De aanvullende gemeentelijke tegemoetkoming in de kosten kinderopvang verstrekken wij aan part-time werkenden met een aanvullende bijstandsuitkering. Wanneer aan een klant uit deze doelgroep voor het eerst de tegemoetkoming wordt toegekend, verstrekken wij de tegemoetkoming voor maxi-maal 1 jaar. Binnen dit jaar dient vastgesteld te worden of betreffende cliënt het maximaal aantal uren werkt of wil werken.

Is dit het geval, dan ontvangt deze cliënt de tegemoetkoming zo lang als nodig, maar uiterlijk tot dat het jongste kind 12 jaar is.

Zou betreffende cliënt meer uren kunnen werken, maar wil zij / hij dit op niet gegronde redenen niet, dan stopt de aanvullende tegemoetkoming op de eerste dag van de 2e volle maand, nadat de vaststel-ling heeft plaatsgevonden. Dit in verband met de wettelijke opzegtermijn die geldt bij de kinderop-vang.

Artikel 5 De periode waarover een tegemoetkoming verstrekt kan worden

De periode waarover de tegemoetkoming kan worden verstrekt is strikt begrensd.

Enerzijds geldt de begin- en einddatum van het traject, de studie of de werkzaamheden, waardoor de noodzaak van kinderopvang ontstaat.

Anderzijds geldt de datum aanvraag. De belastingdienst kent de kinderopvangtoeslag niet vroeger toe dan vanaf de 1e dag van de maand voor de maand waarin de toeslag is aangevraagd.

Deze werkwijze hanteren wij ook ten aanzien van de tegemoetkoming.

Voorbeeld:

Iemand vraagt op 15 oktober kinderopvangtoeslag aan met ingang van 15 augustus. De periode

15 augustus tot 1 september wordt afgewezen, vanaf 1 september wordt toegekend.
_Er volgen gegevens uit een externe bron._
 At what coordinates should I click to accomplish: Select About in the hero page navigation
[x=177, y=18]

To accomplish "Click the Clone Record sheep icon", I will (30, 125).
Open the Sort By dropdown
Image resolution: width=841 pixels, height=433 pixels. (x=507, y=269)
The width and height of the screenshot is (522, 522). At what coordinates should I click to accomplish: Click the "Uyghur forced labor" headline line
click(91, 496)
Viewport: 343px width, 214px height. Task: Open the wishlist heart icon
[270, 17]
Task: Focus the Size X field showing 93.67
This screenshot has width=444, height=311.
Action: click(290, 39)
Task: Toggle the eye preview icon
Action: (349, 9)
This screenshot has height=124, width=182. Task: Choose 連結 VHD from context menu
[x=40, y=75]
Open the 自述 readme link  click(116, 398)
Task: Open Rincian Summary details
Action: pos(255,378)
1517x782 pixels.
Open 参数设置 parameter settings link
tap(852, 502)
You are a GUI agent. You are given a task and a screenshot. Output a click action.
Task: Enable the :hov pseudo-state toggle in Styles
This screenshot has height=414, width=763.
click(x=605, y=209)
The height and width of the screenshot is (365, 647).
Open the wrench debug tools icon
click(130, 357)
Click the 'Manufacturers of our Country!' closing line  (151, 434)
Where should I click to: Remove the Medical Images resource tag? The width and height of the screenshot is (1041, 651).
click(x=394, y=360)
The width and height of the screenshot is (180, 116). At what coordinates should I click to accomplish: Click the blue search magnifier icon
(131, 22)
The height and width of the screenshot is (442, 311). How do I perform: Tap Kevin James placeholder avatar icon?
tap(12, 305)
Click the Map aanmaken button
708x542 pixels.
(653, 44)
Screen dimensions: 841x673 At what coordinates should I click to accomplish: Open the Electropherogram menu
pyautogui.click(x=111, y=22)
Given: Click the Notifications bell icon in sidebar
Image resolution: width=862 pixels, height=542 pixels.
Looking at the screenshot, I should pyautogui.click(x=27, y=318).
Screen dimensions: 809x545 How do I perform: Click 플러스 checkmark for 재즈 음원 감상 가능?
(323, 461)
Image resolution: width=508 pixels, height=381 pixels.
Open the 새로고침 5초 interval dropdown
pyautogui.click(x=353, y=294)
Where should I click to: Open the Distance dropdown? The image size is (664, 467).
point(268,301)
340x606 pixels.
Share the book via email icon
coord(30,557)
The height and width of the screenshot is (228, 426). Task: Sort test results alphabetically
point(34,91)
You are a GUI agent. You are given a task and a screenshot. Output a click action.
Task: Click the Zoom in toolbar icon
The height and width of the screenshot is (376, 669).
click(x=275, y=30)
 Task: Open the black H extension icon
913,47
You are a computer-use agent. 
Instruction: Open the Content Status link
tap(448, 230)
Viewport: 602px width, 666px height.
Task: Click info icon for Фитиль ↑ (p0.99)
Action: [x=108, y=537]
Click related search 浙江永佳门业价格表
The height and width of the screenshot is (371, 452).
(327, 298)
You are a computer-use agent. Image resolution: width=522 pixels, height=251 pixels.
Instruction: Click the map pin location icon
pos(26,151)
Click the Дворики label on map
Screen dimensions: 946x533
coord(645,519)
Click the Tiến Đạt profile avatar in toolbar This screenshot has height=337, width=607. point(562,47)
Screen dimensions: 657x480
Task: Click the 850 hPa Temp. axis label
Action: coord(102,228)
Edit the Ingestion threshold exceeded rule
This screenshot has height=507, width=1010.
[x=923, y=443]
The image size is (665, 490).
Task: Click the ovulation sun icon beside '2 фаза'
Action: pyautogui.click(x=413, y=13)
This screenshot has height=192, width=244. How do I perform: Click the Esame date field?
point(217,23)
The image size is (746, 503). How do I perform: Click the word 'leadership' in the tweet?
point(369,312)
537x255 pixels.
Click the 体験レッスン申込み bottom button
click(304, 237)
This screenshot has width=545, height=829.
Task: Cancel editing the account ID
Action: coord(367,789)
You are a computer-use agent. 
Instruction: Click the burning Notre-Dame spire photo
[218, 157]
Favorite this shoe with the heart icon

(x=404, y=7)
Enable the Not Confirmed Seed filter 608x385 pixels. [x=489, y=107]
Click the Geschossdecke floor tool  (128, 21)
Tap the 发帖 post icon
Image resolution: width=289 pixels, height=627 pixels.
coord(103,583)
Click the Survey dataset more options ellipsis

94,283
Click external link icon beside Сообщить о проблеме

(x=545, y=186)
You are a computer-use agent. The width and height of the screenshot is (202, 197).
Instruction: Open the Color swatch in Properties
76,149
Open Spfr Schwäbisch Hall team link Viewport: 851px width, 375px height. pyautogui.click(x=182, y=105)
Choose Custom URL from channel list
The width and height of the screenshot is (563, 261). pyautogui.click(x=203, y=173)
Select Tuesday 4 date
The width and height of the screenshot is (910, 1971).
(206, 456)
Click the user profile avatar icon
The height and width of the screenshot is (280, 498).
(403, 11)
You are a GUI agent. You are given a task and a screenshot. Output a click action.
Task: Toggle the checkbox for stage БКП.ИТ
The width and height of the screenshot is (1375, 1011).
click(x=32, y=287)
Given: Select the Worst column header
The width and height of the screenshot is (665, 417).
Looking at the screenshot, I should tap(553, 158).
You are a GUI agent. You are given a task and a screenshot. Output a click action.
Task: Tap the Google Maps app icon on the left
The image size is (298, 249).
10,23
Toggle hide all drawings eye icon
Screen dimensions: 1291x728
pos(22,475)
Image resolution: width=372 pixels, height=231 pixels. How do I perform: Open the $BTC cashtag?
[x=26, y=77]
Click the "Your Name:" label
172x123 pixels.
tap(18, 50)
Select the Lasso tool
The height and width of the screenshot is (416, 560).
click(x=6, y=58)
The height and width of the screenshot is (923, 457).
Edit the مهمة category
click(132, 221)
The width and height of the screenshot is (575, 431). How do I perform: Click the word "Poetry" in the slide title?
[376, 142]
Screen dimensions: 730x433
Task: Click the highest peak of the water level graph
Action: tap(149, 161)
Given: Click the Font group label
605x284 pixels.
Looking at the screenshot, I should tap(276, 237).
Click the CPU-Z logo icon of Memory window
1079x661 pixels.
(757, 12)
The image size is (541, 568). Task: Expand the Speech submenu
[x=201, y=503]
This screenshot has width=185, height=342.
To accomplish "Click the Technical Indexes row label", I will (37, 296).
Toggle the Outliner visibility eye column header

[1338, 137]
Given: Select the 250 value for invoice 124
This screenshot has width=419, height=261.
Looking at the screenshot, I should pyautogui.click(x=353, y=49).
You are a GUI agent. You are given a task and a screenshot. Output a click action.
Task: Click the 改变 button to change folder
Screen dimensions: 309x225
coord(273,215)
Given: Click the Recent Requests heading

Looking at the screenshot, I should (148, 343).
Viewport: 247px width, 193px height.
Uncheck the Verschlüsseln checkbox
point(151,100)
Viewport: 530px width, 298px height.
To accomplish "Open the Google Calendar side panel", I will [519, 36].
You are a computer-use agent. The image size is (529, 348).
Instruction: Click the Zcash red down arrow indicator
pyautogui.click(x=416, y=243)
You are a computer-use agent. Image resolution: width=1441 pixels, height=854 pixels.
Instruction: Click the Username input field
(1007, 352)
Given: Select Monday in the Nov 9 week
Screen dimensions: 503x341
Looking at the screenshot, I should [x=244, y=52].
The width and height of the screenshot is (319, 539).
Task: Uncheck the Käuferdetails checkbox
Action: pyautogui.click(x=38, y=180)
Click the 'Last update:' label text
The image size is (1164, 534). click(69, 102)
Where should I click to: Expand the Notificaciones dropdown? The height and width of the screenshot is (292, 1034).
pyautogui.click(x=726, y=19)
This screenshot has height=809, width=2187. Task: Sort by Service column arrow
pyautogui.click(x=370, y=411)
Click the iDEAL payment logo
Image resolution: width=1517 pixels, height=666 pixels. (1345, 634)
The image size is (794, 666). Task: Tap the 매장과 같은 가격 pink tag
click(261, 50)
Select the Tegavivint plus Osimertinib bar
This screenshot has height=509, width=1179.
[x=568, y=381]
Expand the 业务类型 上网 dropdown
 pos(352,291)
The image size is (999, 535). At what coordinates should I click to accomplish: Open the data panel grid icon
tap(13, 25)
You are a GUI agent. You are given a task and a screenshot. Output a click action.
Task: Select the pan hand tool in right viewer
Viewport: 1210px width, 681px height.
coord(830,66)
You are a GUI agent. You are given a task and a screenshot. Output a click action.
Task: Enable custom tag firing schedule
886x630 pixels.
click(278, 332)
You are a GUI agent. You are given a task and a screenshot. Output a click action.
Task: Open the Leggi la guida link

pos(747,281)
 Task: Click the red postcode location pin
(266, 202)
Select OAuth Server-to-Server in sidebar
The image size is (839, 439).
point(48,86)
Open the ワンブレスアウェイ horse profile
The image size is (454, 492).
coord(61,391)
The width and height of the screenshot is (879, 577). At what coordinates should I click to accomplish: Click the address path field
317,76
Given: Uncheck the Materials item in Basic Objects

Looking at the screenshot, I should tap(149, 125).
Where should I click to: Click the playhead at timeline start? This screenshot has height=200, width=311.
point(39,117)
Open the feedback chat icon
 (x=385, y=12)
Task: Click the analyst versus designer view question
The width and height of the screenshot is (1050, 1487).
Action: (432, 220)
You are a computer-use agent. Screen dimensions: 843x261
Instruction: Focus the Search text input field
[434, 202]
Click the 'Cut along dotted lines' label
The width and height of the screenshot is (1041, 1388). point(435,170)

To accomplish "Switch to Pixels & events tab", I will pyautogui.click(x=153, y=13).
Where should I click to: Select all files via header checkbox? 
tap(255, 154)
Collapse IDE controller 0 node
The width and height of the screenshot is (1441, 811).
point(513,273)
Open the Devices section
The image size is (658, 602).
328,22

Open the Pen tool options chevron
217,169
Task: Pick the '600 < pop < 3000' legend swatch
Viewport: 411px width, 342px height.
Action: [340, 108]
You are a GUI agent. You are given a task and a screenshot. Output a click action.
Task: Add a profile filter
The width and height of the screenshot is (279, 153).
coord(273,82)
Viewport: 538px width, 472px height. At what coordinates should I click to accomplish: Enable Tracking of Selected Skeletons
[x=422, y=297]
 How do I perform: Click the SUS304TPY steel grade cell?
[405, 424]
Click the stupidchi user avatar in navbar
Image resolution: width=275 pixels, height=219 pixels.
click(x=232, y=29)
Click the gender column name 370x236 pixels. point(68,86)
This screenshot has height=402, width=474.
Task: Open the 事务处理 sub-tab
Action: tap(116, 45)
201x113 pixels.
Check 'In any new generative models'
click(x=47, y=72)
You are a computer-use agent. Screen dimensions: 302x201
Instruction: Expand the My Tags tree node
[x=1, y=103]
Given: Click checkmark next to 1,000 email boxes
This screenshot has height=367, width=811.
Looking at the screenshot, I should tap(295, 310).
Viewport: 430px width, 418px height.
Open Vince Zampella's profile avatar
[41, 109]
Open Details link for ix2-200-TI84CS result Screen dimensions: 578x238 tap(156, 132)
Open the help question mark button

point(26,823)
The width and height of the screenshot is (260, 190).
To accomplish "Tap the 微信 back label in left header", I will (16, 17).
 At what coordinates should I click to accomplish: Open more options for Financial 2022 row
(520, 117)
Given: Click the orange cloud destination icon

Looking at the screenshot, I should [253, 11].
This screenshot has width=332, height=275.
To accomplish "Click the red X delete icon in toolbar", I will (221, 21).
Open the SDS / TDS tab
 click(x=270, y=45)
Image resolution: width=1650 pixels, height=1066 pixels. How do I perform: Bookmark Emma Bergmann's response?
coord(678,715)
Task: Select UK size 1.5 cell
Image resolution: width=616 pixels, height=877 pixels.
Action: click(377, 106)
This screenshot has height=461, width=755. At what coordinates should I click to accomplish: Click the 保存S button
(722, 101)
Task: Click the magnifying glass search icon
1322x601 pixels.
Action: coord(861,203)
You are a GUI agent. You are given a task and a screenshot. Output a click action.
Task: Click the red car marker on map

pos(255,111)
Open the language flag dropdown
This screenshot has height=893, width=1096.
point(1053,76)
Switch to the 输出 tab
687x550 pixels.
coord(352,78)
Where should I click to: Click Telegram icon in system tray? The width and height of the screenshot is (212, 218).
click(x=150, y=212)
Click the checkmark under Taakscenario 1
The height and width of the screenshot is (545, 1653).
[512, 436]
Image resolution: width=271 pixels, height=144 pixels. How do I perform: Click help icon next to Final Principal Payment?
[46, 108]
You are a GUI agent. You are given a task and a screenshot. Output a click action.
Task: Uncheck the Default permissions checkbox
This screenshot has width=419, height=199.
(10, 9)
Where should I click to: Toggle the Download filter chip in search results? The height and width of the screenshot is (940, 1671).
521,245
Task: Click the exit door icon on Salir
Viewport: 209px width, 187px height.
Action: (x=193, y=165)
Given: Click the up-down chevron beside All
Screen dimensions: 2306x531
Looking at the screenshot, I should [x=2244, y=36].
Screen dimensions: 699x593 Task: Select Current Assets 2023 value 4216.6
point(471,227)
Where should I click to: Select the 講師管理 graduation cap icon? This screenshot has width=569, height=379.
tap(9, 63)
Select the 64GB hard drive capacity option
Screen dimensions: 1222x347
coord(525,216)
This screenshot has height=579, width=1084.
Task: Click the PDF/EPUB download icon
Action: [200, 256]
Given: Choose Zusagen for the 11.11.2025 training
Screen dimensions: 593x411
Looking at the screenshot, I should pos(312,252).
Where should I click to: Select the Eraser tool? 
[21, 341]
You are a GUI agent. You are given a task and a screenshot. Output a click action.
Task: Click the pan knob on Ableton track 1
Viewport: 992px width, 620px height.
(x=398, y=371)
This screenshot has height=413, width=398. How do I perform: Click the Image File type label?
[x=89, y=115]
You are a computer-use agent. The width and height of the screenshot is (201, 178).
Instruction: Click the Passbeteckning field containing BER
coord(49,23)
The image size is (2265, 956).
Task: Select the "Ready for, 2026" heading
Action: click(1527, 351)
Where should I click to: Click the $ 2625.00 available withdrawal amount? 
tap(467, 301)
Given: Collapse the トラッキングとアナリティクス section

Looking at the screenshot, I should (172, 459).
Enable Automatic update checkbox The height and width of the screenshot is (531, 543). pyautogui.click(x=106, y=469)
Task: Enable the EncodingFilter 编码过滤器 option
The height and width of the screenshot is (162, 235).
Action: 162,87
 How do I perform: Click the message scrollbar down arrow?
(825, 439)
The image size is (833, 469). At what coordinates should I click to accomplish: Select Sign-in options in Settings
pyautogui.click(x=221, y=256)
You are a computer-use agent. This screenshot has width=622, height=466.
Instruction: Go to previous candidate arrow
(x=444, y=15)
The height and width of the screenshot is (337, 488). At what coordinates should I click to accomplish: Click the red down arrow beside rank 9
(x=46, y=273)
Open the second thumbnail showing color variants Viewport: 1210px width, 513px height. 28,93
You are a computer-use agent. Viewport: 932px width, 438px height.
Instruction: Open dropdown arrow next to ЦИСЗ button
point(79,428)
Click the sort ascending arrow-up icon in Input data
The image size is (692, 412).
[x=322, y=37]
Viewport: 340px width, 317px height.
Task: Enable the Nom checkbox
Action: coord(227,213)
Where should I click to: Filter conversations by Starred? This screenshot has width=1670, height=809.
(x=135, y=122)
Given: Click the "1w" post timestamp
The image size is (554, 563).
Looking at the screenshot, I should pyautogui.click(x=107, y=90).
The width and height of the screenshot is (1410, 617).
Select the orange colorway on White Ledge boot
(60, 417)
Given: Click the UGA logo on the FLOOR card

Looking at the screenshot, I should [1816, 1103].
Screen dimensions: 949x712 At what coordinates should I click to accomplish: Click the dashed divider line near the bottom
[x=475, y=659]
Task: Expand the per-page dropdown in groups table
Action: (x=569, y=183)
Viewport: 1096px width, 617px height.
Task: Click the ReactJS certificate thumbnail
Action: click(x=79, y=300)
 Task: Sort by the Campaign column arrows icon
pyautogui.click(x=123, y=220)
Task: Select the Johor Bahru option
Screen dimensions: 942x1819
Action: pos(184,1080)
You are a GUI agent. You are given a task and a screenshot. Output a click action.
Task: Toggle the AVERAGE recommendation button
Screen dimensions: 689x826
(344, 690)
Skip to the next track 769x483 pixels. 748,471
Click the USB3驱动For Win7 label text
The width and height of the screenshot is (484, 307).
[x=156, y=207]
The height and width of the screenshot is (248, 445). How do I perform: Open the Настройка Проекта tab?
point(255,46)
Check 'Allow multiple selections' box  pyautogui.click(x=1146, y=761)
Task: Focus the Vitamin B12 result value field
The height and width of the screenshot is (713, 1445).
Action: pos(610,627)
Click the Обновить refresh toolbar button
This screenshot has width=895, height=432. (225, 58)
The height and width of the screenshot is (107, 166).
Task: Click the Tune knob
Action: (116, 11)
Ook voor het overige volgen wij de wettelijke regels.

Per 1 januari 2012 waren de regels al veranderd wat betreft het aantal uren waarover de ouders recht hebben op kinderopvangtoeslag. Ouders ontvangen alleen nog maar kinderopvangtoeslag over de uren van de minst werkende ouder. Als bijvoorbeeld vader 40 uur werkt en moeder 28 uur dan wordt de toeslag berekend over de 28 uur.

Hier wordt onderscheid gemaakt tussen de te vergoeden uren bij de dagopvang en buitenschoolse opvang.

Bij niet schoolgaande kinderen tot 4 jaar die gebruik maken van de dagopvang hebben de ouders recht op 140% over de uren van de minst werkende ouder.

Bij schoolgaande kinderen vanaf 4 jaar hebben ouders recht op 70% over de uren van de minst werkende ouder. De kinderen maken minder gebruik van de kinderopvang.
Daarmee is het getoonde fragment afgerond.